Problem details: Read the records below and copy each line that contains "taskbar".
*** Block opens ***
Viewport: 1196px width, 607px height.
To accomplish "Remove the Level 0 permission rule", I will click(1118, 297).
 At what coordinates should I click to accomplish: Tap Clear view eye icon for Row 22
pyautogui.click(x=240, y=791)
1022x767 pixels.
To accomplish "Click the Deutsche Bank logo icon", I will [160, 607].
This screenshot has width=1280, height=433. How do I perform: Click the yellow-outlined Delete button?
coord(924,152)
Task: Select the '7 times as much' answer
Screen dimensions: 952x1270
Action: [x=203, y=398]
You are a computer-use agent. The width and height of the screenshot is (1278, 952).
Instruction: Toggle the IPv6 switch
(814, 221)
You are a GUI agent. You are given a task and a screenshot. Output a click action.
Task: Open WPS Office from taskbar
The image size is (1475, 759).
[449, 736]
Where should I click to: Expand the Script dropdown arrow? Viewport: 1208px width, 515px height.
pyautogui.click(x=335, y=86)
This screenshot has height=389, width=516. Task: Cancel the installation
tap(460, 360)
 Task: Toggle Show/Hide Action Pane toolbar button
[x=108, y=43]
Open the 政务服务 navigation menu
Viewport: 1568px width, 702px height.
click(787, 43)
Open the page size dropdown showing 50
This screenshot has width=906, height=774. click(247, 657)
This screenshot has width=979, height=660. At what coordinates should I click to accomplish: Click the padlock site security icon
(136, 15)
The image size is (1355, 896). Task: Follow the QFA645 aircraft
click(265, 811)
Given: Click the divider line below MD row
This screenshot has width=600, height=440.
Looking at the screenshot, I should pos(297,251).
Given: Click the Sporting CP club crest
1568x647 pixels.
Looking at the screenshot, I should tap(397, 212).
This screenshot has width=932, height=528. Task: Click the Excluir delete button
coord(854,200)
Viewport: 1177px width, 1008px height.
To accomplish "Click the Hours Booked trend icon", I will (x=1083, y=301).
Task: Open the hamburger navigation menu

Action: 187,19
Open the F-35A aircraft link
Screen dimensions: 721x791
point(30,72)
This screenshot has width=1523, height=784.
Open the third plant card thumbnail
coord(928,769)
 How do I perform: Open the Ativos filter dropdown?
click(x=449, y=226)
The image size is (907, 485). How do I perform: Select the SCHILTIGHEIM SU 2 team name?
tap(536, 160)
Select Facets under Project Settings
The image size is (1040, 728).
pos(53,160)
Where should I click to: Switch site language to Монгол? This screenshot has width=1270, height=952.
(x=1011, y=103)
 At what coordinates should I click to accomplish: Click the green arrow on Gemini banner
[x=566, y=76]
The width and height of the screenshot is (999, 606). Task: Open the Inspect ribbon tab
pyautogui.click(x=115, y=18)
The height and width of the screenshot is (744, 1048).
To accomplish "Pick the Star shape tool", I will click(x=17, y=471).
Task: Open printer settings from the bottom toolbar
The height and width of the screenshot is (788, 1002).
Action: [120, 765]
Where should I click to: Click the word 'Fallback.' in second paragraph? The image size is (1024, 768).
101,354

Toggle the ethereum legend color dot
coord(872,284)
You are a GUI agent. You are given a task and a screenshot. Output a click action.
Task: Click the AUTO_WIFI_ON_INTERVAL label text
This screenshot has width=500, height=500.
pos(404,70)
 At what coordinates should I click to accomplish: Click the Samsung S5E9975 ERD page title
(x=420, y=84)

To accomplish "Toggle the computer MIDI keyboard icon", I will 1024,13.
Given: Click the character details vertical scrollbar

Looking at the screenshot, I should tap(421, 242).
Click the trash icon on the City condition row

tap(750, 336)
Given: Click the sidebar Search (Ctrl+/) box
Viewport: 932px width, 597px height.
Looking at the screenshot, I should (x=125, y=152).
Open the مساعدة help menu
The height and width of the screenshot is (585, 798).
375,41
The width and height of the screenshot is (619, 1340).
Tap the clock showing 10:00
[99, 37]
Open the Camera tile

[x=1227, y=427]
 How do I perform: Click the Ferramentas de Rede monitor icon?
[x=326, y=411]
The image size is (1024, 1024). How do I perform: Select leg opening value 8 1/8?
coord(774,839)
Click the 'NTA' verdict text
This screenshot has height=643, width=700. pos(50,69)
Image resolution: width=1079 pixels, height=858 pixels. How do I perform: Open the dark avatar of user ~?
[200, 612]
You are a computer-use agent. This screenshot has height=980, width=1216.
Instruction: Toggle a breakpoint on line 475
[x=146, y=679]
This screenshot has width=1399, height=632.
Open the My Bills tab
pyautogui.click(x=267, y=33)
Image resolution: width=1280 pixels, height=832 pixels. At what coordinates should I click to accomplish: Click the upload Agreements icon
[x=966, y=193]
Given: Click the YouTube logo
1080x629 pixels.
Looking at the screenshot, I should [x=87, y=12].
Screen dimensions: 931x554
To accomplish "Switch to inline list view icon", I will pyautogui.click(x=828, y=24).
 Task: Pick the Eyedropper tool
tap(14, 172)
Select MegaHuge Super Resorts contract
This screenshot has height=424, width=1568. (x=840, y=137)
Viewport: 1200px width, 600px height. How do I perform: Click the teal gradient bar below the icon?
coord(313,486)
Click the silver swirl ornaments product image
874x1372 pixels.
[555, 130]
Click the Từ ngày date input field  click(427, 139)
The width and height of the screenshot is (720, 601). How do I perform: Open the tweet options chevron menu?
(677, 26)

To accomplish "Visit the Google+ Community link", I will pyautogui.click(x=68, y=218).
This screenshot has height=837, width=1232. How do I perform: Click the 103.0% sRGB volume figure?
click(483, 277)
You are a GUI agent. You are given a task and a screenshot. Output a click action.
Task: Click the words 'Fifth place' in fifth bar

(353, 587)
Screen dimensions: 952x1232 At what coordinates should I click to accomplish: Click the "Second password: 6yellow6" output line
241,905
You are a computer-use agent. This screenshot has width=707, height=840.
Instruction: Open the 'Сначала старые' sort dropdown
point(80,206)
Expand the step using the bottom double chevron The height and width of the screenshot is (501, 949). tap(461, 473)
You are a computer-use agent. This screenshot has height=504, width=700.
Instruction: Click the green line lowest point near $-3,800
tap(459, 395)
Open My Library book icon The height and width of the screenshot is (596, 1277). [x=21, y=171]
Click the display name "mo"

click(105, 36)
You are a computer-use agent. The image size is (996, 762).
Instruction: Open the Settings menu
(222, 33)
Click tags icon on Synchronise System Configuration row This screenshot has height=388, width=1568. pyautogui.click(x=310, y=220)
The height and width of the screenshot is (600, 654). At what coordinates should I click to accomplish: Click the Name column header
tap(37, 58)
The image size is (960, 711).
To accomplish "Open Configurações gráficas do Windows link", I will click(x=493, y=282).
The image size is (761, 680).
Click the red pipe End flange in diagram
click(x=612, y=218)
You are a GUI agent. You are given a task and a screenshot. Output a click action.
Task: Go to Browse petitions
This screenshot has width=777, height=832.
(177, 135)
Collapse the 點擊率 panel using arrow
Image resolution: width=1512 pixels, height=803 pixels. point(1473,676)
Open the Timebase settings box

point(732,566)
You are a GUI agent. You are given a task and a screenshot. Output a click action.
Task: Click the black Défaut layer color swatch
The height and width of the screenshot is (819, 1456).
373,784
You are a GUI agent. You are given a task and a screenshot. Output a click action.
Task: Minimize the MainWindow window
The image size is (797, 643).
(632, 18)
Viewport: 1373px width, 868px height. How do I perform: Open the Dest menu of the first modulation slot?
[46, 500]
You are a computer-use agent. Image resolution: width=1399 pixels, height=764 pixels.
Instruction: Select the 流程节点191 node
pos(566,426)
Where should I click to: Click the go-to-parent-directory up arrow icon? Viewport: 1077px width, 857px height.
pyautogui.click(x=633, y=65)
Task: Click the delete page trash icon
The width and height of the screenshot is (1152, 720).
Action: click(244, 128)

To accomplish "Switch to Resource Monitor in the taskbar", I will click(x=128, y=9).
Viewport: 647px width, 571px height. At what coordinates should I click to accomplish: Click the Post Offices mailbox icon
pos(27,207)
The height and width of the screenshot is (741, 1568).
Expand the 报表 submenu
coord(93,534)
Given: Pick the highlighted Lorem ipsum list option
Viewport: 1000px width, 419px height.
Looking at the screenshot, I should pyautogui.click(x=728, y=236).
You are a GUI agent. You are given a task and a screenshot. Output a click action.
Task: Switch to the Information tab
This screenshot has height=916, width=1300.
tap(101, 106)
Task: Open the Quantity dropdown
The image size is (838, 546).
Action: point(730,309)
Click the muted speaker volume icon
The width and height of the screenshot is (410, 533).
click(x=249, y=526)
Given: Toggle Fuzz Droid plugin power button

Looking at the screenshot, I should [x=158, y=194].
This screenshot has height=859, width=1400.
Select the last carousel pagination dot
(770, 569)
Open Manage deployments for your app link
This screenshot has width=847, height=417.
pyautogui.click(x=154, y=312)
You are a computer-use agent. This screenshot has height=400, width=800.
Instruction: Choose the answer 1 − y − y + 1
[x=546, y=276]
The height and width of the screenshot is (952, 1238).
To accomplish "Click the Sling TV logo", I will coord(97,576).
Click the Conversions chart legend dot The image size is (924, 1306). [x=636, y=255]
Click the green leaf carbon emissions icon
*** Block closes ***
Output for this task:
Task: Open WPS Office from taskbar
To accomplish "Switch to Resource Monitor in the taskbar", I will click(x=128, y=9).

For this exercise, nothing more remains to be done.